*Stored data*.
= Beginning of Section =

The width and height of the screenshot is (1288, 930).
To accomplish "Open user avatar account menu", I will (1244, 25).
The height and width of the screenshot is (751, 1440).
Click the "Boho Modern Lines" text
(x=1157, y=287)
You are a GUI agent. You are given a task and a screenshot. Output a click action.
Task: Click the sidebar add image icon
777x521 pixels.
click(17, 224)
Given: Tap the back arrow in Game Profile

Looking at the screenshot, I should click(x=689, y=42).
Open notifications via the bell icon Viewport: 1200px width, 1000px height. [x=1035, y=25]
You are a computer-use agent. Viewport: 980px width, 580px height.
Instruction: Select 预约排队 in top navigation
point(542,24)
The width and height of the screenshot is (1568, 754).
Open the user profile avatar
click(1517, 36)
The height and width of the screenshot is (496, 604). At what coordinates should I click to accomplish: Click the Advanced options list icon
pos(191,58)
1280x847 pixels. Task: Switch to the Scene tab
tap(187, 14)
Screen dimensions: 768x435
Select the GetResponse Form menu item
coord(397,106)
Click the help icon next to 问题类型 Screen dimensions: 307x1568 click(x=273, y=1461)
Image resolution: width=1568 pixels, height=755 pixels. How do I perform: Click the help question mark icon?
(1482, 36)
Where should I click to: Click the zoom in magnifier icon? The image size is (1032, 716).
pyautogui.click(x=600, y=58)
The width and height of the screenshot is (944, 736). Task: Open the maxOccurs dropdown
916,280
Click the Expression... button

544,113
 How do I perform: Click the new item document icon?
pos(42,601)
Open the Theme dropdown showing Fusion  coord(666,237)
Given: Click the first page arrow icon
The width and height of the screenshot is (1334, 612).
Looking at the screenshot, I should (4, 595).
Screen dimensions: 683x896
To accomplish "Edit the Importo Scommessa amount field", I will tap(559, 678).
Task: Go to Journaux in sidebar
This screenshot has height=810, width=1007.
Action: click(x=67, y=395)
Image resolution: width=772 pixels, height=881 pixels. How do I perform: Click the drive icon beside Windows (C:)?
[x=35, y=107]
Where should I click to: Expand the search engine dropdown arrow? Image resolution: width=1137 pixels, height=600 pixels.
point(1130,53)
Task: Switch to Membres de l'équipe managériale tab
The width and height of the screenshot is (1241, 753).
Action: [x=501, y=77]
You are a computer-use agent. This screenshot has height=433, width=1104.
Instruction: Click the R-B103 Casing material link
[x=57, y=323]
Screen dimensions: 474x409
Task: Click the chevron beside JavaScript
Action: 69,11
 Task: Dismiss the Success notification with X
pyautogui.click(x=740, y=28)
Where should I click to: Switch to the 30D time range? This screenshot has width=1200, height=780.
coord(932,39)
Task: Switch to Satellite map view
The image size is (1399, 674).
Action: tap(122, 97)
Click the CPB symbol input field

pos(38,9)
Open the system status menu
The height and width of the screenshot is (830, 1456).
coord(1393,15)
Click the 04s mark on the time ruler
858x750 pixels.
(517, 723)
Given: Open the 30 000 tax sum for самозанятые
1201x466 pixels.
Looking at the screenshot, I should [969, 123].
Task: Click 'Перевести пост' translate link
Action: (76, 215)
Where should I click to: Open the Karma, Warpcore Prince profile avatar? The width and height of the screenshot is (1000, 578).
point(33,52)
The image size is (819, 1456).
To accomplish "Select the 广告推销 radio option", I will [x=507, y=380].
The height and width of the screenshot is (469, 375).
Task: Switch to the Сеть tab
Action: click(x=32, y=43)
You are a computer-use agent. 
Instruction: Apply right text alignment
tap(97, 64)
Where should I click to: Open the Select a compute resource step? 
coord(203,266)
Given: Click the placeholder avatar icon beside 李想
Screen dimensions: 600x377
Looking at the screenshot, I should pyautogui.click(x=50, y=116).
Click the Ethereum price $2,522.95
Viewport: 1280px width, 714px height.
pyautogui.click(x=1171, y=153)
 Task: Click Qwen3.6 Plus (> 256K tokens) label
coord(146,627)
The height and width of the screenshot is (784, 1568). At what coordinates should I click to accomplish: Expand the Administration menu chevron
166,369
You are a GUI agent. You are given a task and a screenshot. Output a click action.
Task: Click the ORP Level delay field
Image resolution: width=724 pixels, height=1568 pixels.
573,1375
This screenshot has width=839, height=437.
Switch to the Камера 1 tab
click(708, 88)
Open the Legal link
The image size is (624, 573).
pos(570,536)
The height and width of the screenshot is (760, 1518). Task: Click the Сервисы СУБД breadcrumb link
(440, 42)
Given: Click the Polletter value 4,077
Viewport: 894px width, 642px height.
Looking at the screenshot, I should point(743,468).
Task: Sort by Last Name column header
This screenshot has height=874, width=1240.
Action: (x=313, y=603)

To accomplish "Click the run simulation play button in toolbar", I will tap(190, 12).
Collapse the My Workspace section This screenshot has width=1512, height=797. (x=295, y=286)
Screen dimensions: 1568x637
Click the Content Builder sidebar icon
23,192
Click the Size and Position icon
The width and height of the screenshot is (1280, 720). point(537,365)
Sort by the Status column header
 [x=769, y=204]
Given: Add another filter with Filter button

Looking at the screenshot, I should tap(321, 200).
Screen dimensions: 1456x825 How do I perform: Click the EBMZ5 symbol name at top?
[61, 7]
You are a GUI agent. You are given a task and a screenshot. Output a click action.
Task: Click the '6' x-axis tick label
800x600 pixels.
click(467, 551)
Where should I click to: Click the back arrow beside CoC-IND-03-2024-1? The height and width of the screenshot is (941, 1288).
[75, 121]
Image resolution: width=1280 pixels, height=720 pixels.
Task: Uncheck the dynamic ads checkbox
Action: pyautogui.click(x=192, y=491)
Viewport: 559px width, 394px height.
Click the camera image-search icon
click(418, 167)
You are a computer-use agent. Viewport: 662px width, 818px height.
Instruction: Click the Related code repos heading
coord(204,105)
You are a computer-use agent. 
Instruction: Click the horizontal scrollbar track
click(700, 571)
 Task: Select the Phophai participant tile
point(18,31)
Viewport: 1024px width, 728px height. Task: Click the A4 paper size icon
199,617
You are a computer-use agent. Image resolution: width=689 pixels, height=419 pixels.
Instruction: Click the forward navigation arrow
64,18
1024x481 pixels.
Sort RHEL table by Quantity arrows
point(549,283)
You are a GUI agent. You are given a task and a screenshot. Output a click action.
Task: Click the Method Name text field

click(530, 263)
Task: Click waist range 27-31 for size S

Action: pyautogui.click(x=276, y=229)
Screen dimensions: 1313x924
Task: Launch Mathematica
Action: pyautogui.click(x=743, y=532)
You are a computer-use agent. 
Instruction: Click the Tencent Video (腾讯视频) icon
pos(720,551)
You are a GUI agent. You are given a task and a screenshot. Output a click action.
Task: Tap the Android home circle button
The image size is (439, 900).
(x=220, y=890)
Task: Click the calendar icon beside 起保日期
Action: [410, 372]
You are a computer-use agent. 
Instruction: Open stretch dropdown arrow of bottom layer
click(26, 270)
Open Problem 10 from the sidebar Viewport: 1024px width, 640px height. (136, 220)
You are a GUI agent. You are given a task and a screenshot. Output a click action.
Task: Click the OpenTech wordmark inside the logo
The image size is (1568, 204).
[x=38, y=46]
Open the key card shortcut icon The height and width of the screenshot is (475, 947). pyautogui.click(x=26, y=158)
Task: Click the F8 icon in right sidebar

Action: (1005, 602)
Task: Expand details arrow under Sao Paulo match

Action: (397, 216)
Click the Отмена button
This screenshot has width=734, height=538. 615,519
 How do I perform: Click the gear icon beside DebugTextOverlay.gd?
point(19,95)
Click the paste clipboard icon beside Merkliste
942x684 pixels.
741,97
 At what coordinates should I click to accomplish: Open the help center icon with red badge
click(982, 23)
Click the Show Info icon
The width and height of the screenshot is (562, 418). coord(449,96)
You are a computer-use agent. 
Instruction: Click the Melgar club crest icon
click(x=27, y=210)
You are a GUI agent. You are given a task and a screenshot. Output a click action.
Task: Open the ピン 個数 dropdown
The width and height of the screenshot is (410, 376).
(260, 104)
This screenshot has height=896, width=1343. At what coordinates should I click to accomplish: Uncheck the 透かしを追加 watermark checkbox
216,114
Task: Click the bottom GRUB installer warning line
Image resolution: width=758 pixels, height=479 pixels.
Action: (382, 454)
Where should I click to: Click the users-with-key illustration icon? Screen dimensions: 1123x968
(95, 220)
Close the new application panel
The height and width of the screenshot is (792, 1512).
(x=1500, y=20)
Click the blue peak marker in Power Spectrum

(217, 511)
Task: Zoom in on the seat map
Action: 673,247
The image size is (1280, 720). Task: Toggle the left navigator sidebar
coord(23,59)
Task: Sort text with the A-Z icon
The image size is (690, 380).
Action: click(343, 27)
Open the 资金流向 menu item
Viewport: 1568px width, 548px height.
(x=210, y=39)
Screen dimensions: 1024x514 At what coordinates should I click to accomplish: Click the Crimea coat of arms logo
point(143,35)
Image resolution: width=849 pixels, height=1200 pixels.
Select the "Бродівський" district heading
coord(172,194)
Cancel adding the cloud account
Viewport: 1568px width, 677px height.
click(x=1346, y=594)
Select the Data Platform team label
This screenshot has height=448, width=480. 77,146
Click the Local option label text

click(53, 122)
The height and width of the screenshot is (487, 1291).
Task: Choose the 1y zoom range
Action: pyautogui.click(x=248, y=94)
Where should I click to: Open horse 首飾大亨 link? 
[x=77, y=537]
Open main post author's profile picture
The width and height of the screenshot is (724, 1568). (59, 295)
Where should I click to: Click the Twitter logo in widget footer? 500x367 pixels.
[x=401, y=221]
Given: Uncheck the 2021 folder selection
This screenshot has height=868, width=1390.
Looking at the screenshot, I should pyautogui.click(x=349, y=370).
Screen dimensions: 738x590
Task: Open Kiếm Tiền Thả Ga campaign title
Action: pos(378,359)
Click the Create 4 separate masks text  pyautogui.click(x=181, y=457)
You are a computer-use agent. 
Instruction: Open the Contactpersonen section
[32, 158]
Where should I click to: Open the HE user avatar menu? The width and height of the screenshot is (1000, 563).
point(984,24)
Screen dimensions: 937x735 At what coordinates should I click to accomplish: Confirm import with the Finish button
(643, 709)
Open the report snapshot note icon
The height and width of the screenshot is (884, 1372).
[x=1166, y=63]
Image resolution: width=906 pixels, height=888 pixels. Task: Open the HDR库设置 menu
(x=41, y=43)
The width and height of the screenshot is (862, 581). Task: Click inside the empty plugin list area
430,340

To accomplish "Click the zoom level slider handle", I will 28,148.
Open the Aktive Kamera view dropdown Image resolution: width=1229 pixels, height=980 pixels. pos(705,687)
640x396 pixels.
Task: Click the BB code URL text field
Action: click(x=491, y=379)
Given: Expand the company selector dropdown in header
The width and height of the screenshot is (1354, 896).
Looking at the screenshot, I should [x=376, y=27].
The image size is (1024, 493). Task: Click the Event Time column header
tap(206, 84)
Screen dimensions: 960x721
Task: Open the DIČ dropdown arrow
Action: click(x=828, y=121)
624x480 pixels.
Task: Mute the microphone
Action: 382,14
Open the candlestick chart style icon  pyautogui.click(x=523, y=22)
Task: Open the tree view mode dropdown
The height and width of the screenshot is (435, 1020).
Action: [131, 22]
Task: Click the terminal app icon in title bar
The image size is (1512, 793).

= End of Section =

*AIM OF THE EXERCISE*. Exact reproduction is required. Give the lines of the data from its first line through the line containing "You are a computer-use agent. Viewport: 980px", and no others.

*RESPONSE FOR THIS EXERCISE*.
The width and height of the screenshot is (1288, 930).
To accomplish "Open user avatar account menu", I will (1244, 25).
The height and width of the screenshot is (751, 1440).
Click the "Boho Modern Lines" text
(x=1157, y=287)
You are a GUI agent. You are given a task and a screenshot. Output a click action.
Task: Click the sidebar add image icon
777x521 pixels.
click(17, 224)
Given: Tap the back arrow in Game Profile

Looking at the screenshot, I should click(x=689, y=42).
Open notifications via the bell icon Viewport: 1200px width, 1000px height. [x=1035, y=25]
You are a computer-use agent. Viewport: 980px width, 580px height.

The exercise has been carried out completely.